§ **Work task**
Transcribe exactly, and only, the lines running from the one with "This screenshot has height=576, width=1134." to the end of the entries below, both included, without any pictures.

§ **Records to process**

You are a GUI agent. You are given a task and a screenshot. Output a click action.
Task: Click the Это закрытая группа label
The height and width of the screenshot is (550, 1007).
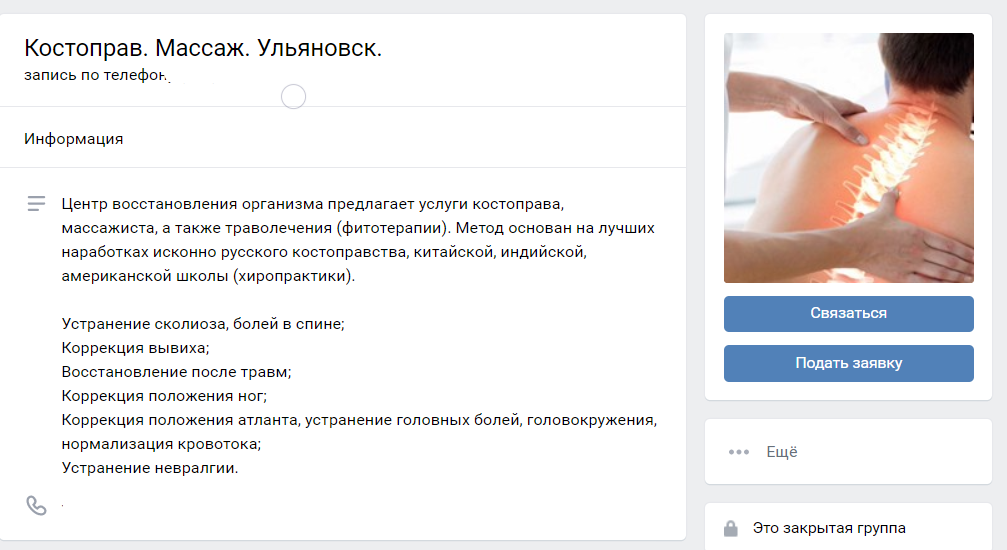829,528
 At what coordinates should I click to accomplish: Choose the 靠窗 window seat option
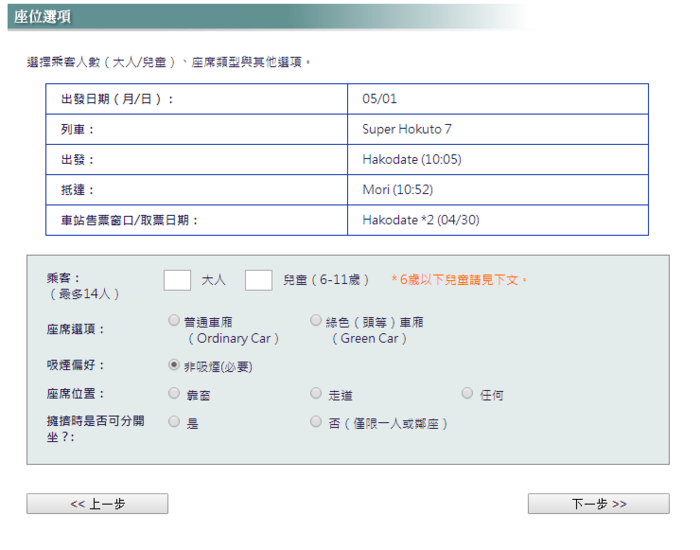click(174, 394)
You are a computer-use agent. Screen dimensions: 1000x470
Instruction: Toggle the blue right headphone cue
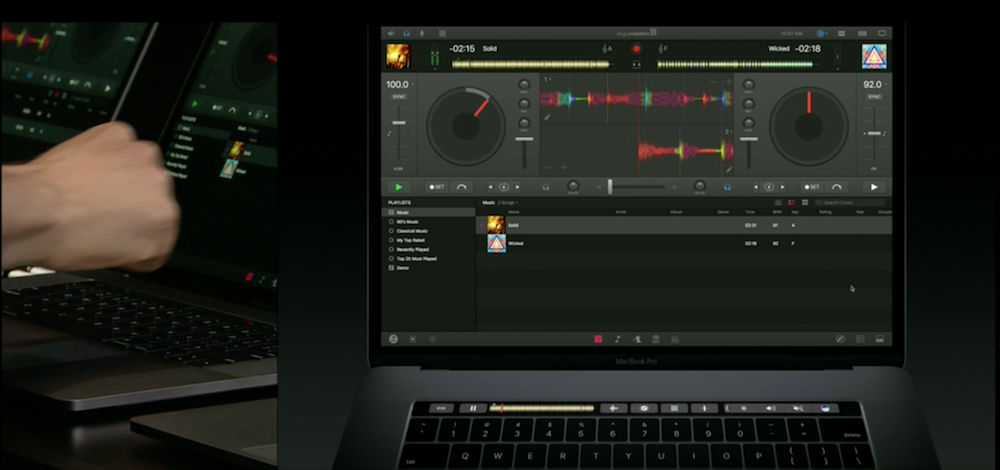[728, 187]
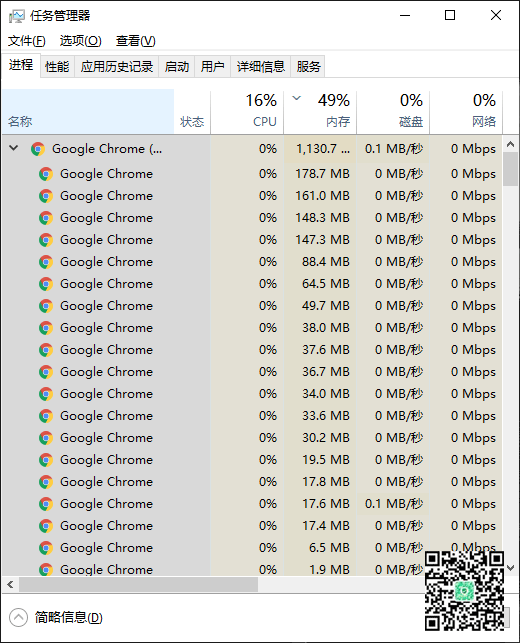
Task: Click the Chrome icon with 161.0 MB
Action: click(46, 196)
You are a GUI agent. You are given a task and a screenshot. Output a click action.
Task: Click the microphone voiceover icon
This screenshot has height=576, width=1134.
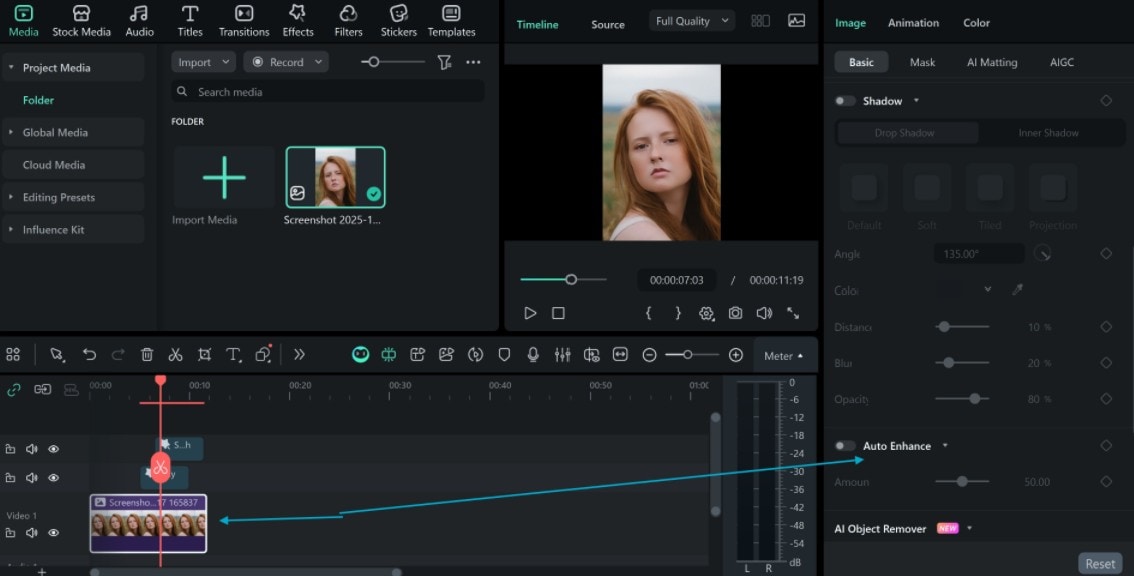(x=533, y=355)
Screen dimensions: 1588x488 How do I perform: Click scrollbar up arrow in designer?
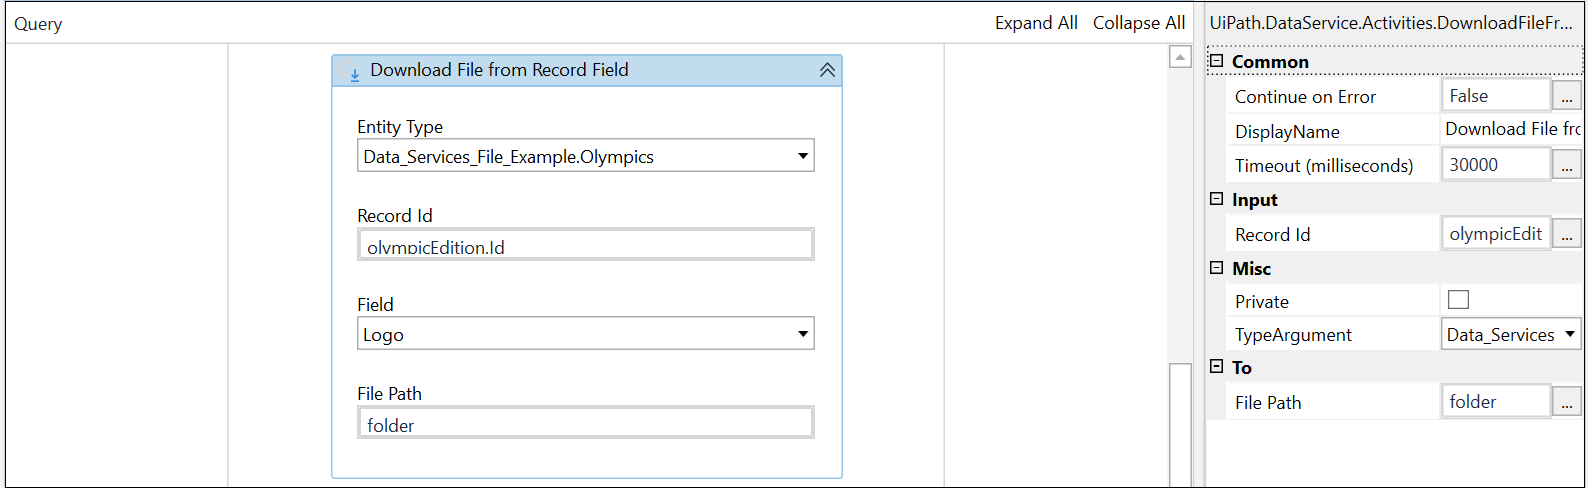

§ **Answer to this exercise**
This screenshot has height=576, width=1134.
(x=533, y=355)
Screen dimensions: 1588x488 How do I perform: Click scrollbar up arrow in designer?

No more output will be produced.